現在は、イギリス・カナダ・オーストリアリア・ニュージーランド、そしてアイルランドにて、5年以上の実績があり、理学療法士の間で支持されています。コントローラーには、4つのパッドが搭載されており、電機空圧によって動きます。これらのパッドは、対角線上にある対のペアが、脊椎の大きさと同じ感覚でセットされています。トリートメントは3つのモードによって行われ、ウォーミングアップモード・リカバリー/リフレックスモード・モビライゼーションモードの3つがあります。セラピストは、それぞれのモードを使い分けながら、様々な角度から、患者さんの状態に合わせた刺激を与えることが出来ます。

下記の絵に示されているように、ASMIは隣接する脊椎へ、対角線上の対になる脊椎から刺激をを与えることに使用されます。
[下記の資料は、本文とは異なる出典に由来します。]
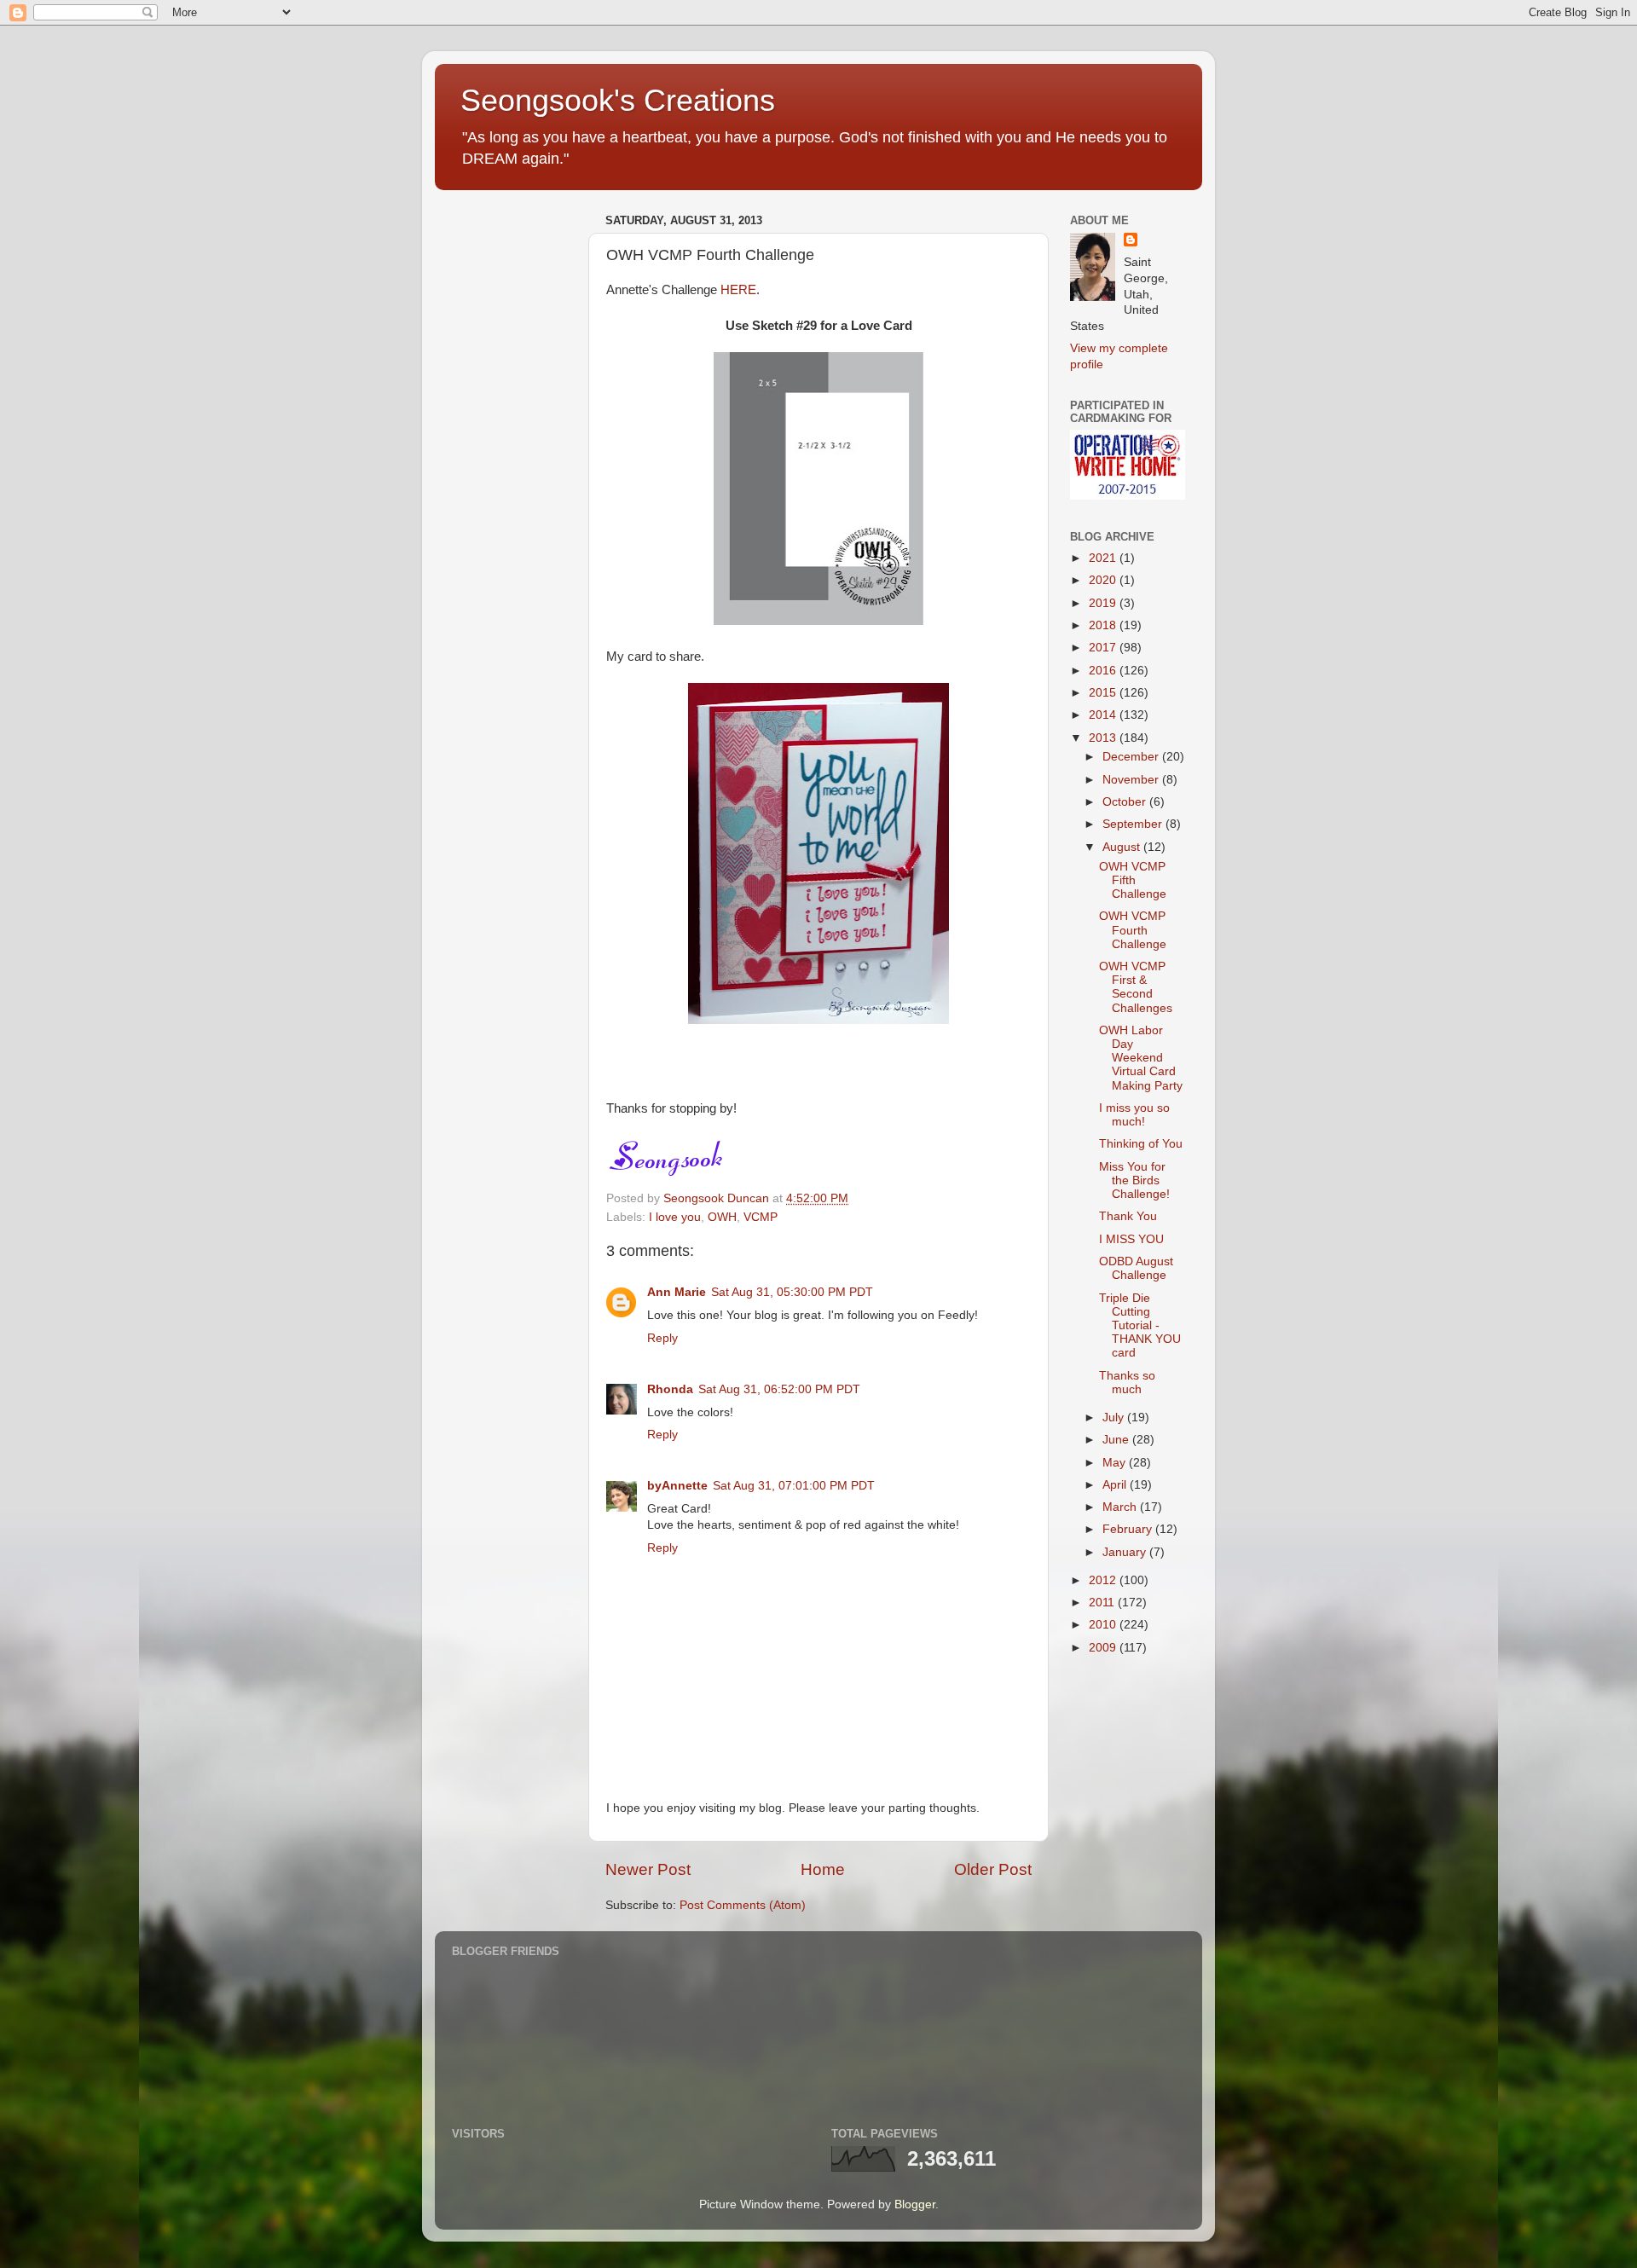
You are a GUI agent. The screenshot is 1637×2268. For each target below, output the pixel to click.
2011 (1103, 1602)
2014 (1104, 715)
関節の状態が、与えた刺激の結果を大きく左右します。トリートメントを行う前は、関節は硬く、緊張した状態にあるかもしれませんが、トリートメントの目的は関節のモビライゼーション力(可動域)を取り戻すことにあるのです。

ユニークなトリートメント法

トリートメントを行う際、患者さんは特別に設計されたベッドにてうつぶせの状態になります。ウォーミグアップモードは、トリートメントの最初と最後に使用され、患者さんをリラックスさせます。

リカバリー/リフレックスモードでは、対のパッドを交互に使い、傍脊椎の筋肉へ小さな刺激を与えます。これらの筋肉は頭蓋骨から尾骨まで、背骨に沿って平行に並んでおり、背骨にサポートを与えています。リカバリー/リフレックスモードは頸部、胸部、仙骨傍脊椎筋に刺激を与え、怪我や悪い姿勢、動きが悪くなっていたことにより堅くなっていた反射神経にも刺激を与えます。

3つ目のモードは、モビライゼーションモードです。穏やかな力で横断する脊椎を調整します(ABの図を参考)。この手順で、ペアの脊椎をそれぞれモビライゼーションします。このモード中、熟練の理学療法士は、凝って固くなった関節の抵抗を探し、問題箇所の可動性や柔軟性の反応を見ながらトリートメントを施します。1セッションは30~40分間で、リカバリー/リフレックスモードとモビライゼーションモードを交互に使いながら、最後はウォームアップモードで仕上げます。